Berthelet printed many Humanist texts important to his age. Among them are the English Bible of Richard Taverner; the original works and translations of Sir Thomas Elyot; Thomas Lupset's Counsels of Saint Isidore of Seville, his Treatise of Charity, his Sermon of St Chrysostom, his Exhortation to Young Men, his Treatise on the Art of Dying well, and his edition of Dr Colet's sermon delivered at the convocation at St Paul's; Sir Thomas Chaloner's translation of The Praise of Folly by Erasmus, and several other works of Erasmus translated by Thomas Paynell.

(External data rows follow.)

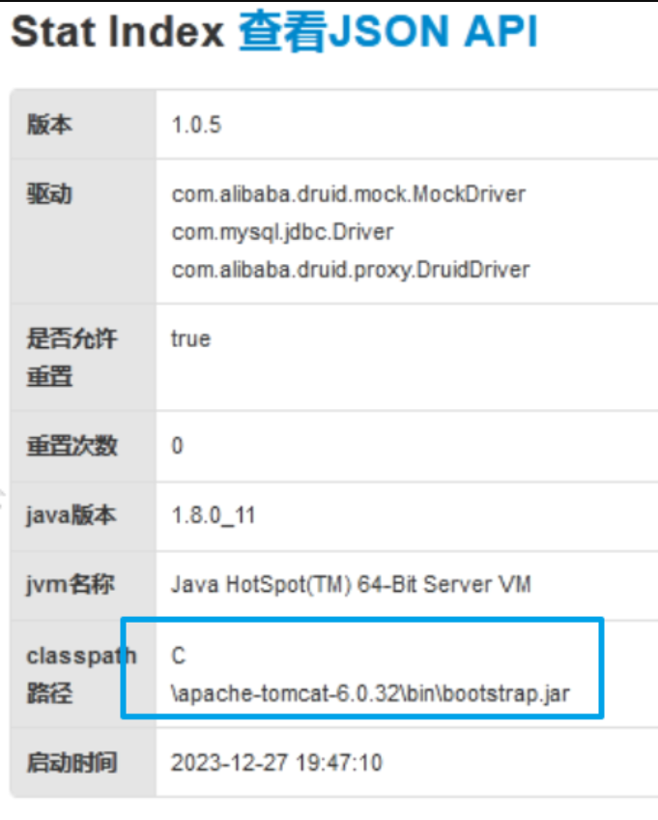This screenshot has width=658, height=820.
Task: Click the start time 2023-12-27 19:47:10
Action: point(277,763)
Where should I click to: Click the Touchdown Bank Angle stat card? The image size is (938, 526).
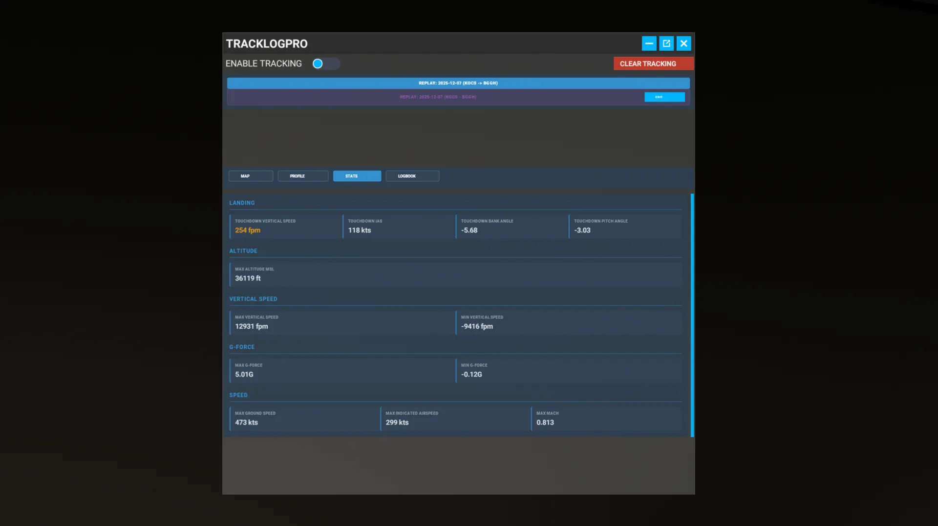click(x=511, y=226)
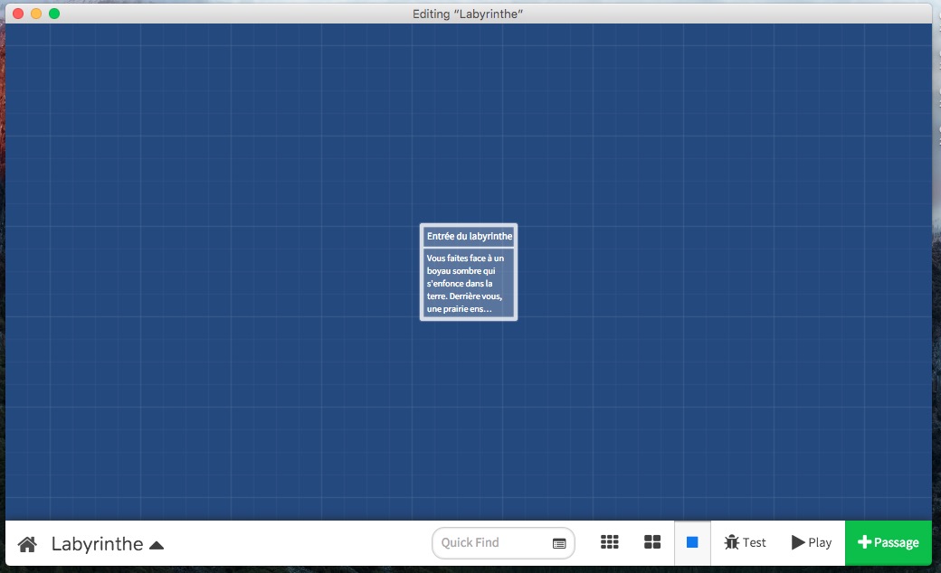941x573 pixels.
Task: Focus the Quick Find search field
Action: [493, 543]
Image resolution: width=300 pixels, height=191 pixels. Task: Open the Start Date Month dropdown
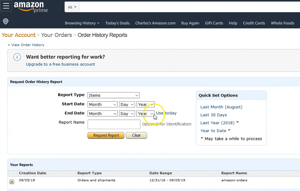point(102,104)
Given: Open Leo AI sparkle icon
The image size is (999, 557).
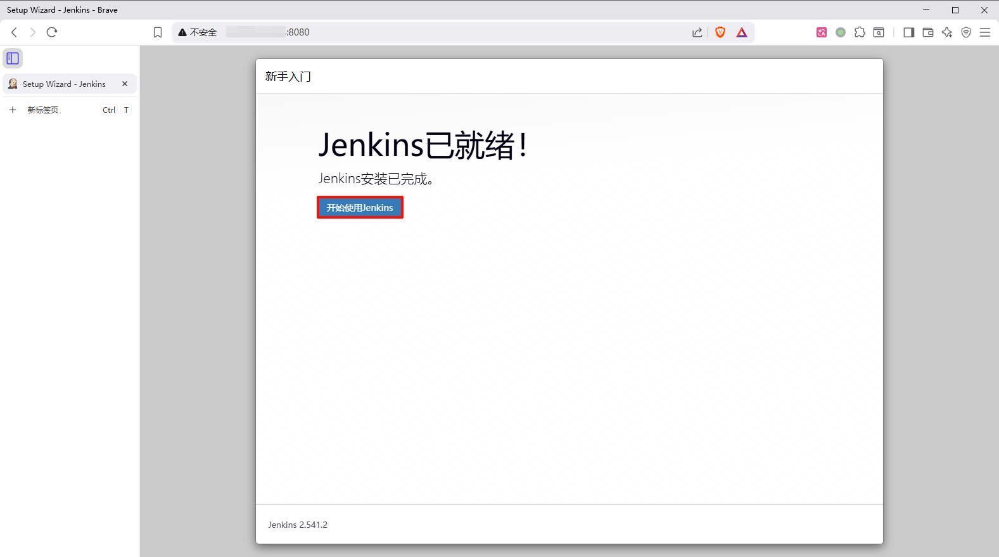Looking at the screenshot, I should coord(947,32).
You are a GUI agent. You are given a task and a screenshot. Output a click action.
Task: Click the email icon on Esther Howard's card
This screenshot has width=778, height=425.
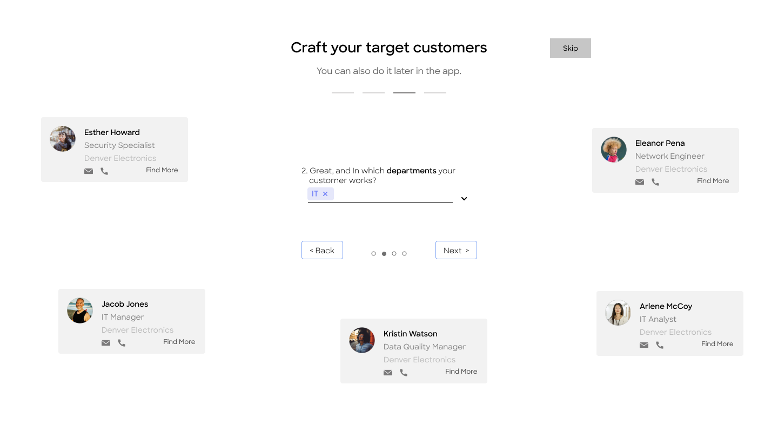pyautogui.click(x=89, y=171)
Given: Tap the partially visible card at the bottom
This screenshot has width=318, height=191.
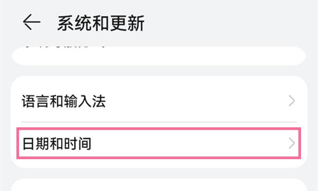Looking at the screenshot, I should [x=159, y=185].
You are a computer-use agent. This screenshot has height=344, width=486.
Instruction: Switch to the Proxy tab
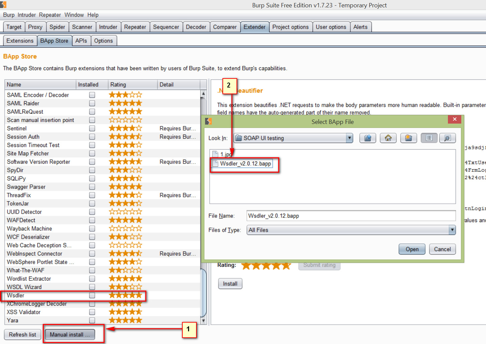pyautogui.click(x=35, y=27)
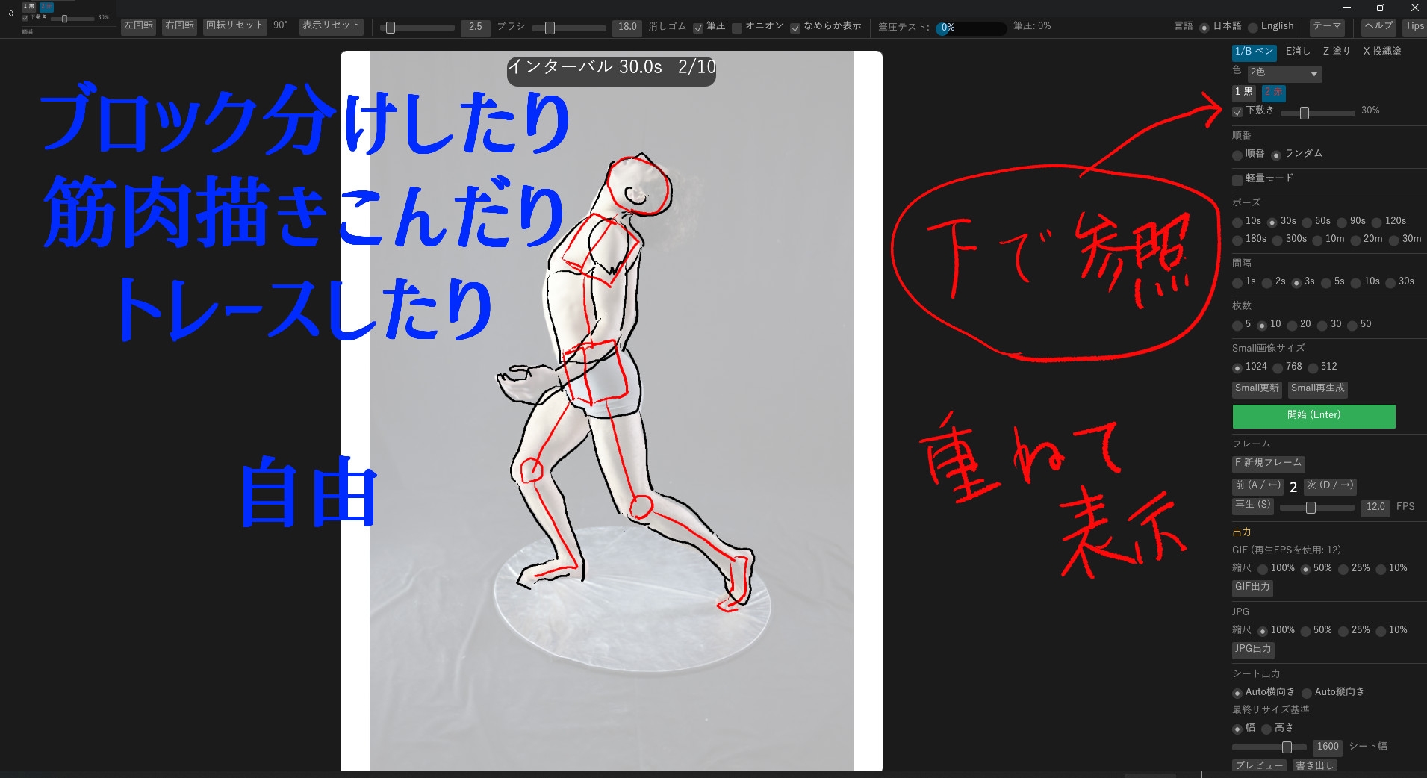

In 1545 he was appointed by the Common Council to a committee for poor-relief in the city, together with Humfrey Pakington, Stephen Kirton, Augustine Hynde, William Garrard, Thomas Bacon and others, assisting the Lord Mayor and four aldermen in the work of receiving the Hospitals (dissolved religious houses) from the King and devising ordinances for their future management. In 1548, with regard to St Bartholomew's Hospital, in view of their painstaking work on the orders and constitutions, and their especial diligence, they (including Berthelet) were reappointed for one further year to continue their governance of the refounded institution.

==Private life==
Berthelet died in London on 26 September 1555. He was succeeded by his second wife, Margaret, and two sons. Berthelet's funeral was held before 26 January 1556 and the mourners included priests, clerks and fellow craftsmen from the book trades.